Reviewed by Vern Ratzlaff
Meeks, of the Department of Religious Studies, Yale University, explores a fascinating range of studies embracing social theory, history and literature, from the figure of the androgyn to New Testament pictures of Christianity’s separation from Jewish communities.
(Androgyn: myth of a bisexual progenitor of the human race, using metaphors of clothing symbolism, spiritual marriage, even baptism; ‘there is no longer male nor female’ cf. Galatians 3:28. Androgyny.)
A major theme dealt with by Meeks is the discussion of roles of women in the Christian congregations. He lists the women who were leaders and patrons in the early churches, who shared Paul’s struggles. ‘There are a number of signs that in the Pauline school women enjoyed a functional equality in leadership roles that were unusual in Greco-Roman society as a whole and quite astonishing in comparison with contemporary Judaism’ (p 20).

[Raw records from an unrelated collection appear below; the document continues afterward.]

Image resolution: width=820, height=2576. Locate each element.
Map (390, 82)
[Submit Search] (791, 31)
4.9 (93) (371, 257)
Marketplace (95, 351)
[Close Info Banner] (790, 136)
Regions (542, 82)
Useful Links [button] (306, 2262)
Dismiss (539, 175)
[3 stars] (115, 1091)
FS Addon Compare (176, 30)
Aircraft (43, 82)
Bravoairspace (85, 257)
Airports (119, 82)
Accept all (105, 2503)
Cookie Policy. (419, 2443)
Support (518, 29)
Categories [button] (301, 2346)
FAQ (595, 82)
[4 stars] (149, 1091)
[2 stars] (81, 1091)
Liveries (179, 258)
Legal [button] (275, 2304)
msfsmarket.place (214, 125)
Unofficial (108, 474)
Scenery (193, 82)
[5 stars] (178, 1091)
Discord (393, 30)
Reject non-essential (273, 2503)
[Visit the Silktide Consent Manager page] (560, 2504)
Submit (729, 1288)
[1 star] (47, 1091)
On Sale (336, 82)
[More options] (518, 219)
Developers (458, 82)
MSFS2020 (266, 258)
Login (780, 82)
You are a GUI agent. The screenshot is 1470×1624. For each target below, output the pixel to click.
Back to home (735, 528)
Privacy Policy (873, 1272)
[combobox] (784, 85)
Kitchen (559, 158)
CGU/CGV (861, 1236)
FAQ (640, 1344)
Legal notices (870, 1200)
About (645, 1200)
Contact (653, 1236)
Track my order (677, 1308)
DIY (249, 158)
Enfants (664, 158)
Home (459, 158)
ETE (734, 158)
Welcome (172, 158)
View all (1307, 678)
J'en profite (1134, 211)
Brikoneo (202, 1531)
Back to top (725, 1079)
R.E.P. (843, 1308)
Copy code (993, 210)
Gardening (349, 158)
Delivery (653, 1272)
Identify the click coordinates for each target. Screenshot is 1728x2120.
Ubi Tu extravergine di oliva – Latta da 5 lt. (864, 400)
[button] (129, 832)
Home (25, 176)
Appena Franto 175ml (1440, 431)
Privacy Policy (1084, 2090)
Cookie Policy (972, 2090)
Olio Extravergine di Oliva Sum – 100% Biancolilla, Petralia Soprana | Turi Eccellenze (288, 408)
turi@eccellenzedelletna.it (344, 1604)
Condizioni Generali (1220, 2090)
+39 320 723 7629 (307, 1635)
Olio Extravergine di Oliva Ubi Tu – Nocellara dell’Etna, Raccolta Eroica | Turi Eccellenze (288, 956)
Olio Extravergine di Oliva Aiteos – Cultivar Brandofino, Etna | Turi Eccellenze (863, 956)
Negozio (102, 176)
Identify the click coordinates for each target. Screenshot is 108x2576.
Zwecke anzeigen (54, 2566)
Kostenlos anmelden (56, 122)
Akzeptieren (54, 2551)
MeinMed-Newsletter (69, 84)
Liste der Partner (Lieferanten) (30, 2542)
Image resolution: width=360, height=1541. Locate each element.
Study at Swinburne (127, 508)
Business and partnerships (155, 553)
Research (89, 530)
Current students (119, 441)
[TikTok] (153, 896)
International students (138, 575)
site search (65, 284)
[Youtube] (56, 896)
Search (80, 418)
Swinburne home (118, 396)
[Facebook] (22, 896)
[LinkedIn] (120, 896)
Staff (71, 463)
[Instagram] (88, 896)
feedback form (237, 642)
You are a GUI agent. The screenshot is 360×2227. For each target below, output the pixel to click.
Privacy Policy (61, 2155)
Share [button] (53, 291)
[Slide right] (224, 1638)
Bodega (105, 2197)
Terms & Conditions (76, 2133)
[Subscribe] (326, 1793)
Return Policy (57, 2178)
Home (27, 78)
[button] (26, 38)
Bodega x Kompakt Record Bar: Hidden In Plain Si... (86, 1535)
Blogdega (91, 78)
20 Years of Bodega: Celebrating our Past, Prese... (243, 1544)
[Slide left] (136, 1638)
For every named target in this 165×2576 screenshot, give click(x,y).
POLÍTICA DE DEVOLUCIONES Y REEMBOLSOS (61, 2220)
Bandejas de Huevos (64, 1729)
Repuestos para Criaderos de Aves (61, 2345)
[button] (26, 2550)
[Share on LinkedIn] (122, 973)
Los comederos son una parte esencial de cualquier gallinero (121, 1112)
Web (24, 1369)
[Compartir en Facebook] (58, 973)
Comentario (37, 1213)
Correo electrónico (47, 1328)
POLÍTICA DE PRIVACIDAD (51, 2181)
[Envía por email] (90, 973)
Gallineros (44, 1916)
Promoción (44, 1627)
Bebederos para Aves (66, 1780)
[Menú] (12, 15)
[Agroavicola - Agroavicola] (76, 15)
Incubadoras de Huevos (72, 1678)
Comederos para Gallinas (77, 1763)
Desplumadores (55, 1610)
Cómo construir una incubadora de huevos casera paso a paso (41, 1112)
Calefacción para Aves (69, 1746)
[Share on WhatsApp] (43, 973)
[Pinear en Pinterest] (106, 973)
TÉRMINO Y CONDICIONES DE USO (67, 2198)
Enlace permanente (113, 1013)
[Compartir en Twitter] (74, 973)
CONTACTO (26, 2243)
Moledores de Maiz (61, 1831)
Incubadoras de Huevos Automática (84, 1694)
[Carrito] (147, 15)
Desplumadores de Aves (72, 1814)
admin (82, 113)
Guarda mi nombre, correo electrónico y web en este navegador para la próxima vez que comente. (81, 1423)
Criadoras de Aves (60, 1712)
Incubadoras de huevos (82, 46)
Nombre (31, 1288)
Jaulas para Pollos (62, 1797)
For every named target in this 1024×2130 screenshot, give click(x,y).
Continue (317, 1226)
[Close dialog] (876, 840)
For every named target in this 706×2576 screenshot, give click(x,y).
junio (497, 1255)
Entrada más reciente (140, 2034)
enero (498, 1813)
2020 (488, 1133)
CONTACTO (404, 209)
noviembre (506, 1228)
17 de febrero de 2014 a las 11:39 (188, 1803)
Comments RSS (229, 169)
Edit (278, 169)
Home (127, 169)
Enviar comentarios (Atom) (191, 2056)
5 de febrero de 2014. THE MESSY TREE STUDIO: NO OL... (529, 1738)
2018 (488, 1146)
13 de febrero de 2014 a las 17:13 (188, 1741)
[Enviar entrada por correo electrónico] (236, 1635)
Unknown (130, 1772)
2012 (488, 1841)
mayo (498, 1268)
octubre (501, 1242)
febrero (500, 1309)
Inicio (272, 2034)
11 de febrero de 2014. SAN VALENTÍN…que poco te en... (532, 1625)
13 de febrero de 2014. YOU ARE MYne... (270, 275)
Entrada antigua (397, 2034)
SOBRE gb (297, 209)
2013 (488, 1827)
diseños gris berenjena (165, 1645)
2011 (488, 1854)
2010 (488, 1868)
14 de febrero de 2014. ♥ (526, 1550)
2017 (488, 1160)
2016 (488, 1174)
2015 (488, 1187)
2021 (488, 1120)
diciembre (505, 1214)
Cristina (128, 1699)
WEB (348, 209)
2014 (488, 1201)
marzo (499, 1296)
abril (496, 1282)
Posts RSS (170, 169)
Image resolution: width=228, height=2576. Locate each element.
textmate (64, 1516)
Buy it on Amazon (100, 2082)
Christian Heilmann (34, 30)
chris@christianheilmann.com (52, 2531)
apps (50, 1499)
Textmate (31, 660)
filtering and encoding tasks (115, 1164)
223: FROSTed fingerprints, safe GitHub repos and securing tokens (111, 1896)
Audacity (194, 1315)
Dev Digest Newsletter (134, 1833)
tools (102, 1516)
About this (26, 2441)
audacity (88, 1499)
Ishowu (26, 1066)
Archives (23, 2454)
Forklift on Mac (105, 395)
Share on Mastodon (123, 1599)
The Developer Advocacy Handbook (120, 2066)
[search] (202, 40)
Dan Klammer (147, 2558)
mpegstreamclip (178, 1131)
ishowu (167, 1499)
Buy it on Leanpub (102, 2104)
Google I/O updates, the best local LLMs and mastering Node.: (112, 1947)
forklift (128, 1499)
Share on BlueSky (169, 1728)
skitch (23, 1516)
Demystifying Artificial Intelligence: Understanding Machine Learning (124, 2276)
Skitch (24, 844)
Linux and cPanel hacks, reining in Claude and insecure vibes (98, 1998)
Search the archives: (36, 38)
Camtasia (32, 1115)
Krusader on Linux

The early Paul (eg 1 Cor 12) does not deny women the right to engage in charismatic leadership’ (p 22). Meeks tellingly points out ‘that the most normal and startlingly ways of talking about Jesus—precisely the language that would lead the church later to define its great, complex creedal formulae about Christ’s divine and human nature and the doctrine of the Trinity—first appears in the records as poetry’ (p xxvii).
A wonderful treatment of the early church’s beliefs and faith, a faith that will embrace rather than fear a certain kind of skepticism. ‘Faith can never rest easily with the necessary skepticism of a good historian but the two need not be enemies’ ( 261).